Ah, punk rock love. The 1986 biopic portraying Sex Pistols bassist Sid Vicious (Gary Oldman) and his drug-fueled, volatile relationship with girlfriend Nancy Spungen (Chloe Webb) epitomizes the tumultuous moments leading up to their deaths, immortalizing them. A year before the couple’s downfall, the Sex Pistols ventured on a raucous American tour in 1978 — a jarring punk pandemonium set against the backdrop of America’s conservative move to the Reagan Revolution. The train finally barreled out of control as Alex Cox’s movie details.

Natural Born Killers

Counterculture director Oliver Stone made a savage, modern-day version of Bonnie and Clyde with his opus on capitalist America and its obsession with the media. Mickey (Woody Harrelson) and Mallory (Juliette Lewis) are a product of society, violent killers traversing the dusty landscape looking for trouble. Several key scenes toy with their love story as a twisted parody of a couples or family sitcom. The perverse spoof on working class ideals emphasizes their complete societal abandonment.

The Doom Generation

Gregg Araki’s teen angst tale of the 1990s — part of his Apocalypse Trilogy and the New Queer Cinema movement — isn’t billed as a traditional love story, but the relationship between a young couple (Rose McGowan, James Duvall) and the semi-psychotic drifter (Johnathon Schaech) who enters their lives is the vehicle for a transgressive take on love. The film unapologetically explores our culture’s self-obsession (and that of its characters), our love of violence, and of course, untraditional ideas about love and sex.

The Graduate

Fresh out of college, thoroughly confused, and rejecting a career in “plastics,” Benjamin Braddock (Dustin Hoffman) is pursued by a disillusioned and much older housewife Mrs. Robinson. The two begin an affair at her manipulation. Things eventually turns sour when the Robinsons’ daughter Elaine starts dating the anxious Benjamin — an orchestrated relationship that gets sideswiped by Ben’s admission that he slept with Elaine’s mom. They seem to fall in love, despite the Robinsons’ repeated attempts to keep them apart, but Benjamin refuses to accept rejection. We’re not sure if the directionless Benjamin can be seen as a heroic 1960’s counterculture Romeo, but his desire for more and heart bursting with hope are in stark contrast to those around him.

Midnight Cowboy

John Schlesinger’s Midnight Cowboy took full advantage of the 1960’s shifting social and political landscape. The film’s self-reflexive themes and style mirrored the soul-searching American counterculture. In turn, the city of New York becomes one half of a very complicated — and often abusive — couple, wedded to naïve male prostitute Joe. The city symbolizes a new frontier for the young Texan (in full cowboy regalia) — a place of experience where Joe searches for a connection (which he partially finds in his ambiguous relationship with Dustin Hoffman’s Rizzo, who you could easily argue is the other “love affair” in the film) and tries to find his way.

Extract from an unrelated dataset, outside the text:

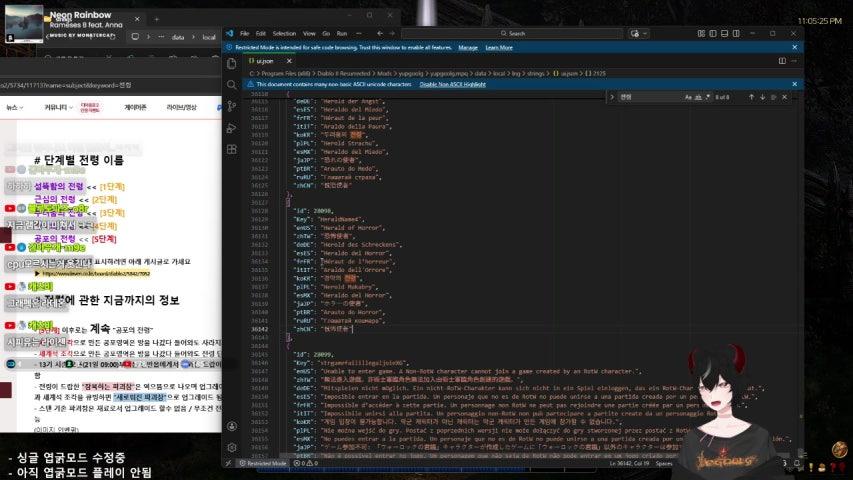The height and width of the screenshot is (480, 853).
Task: Open the 커뮤니티 dropdown on the webpage
Action: click(59, 107)
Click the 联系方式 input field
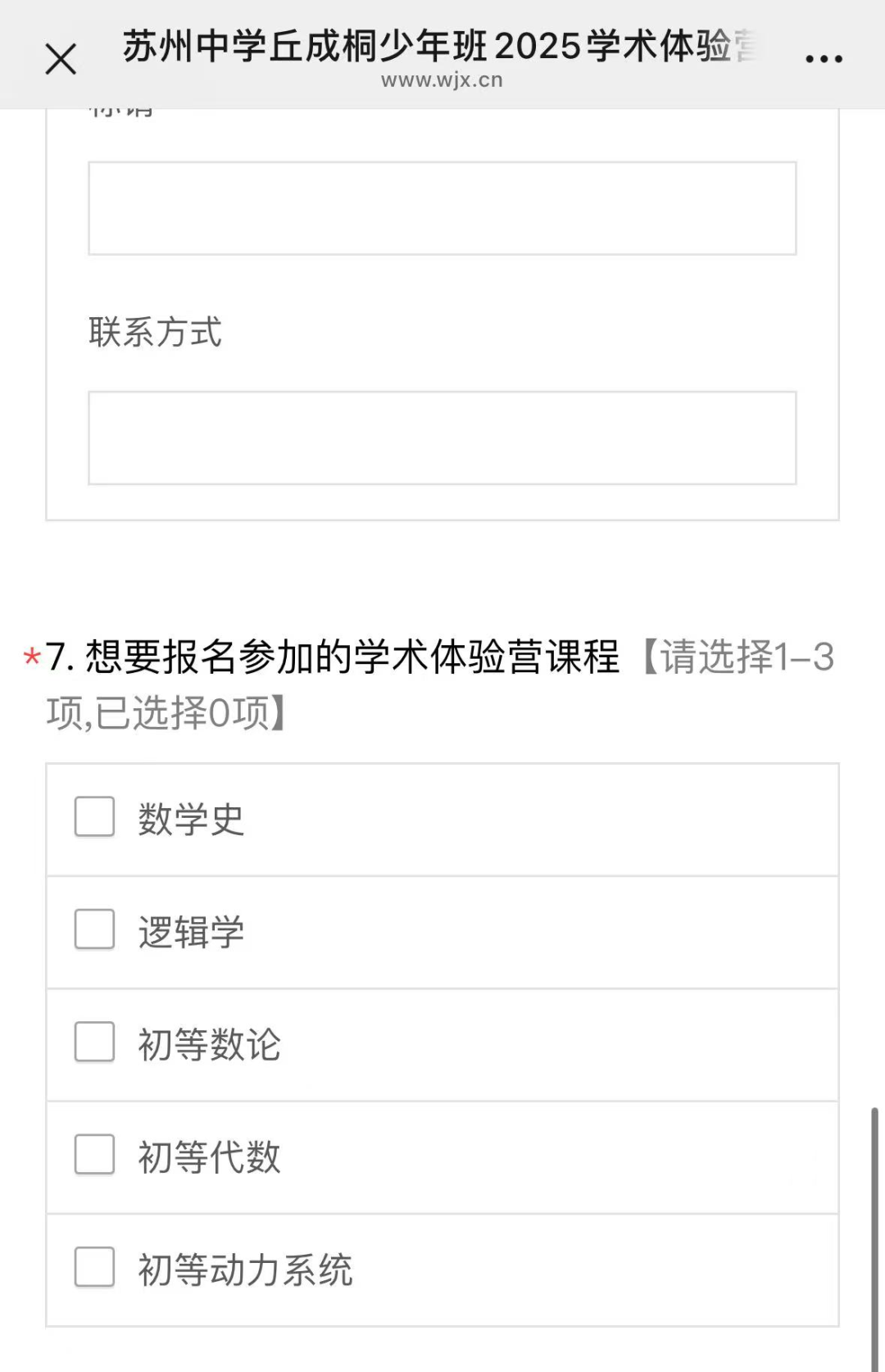Viewport: 885px width, 1372px height. [x=442, y=438]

The love story between a devious trapeze artist named Cleopatra and her sideshow “midget” husband Hans doesn’t have a happy ending in Tod Browning’s Freaks. The unnerving circus tale subverts all expectations, creating a dramatic storyline that forces audiences to sympathize with the movie’s “freaks,” pegging the “normal” people as the real monsters. The pre-code horror film didn’t fare well upon its release in 1932, but eventually became a cult favorite for its counterculture parable.


French New Wave counterculture film Breathless — the first movie from auteur Jean-Luc Godard — was a revolutionary cinematic feat, leading the movement that rejected conventional ideas about narrative and style. Godard’s tale about a French, film-obsessed criminal and his American girlfriend also reflects this innovation with exuberant rebellion. We see it in their run from the law and the nonlinear snapshots of their daily lives without dramatic pretense. This was the cinema of Godard’s generation that pulsed with new energy and ignored ideals.

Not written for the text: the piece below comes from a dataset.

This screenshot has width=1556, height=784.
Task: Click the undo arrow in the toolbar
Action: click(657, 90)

I Love You, Alice B. Toklas!

Peter Sellers plays a self-described square whose world collides with pot brownies, flower power, and a free-spirited hippie named Nancy. It’s a fun story about self-discovery, and the struggle of the counterculture against conventional society is nicely illustrated by the awesomely talented — but very “straight” looking — Sellers in hippie duds.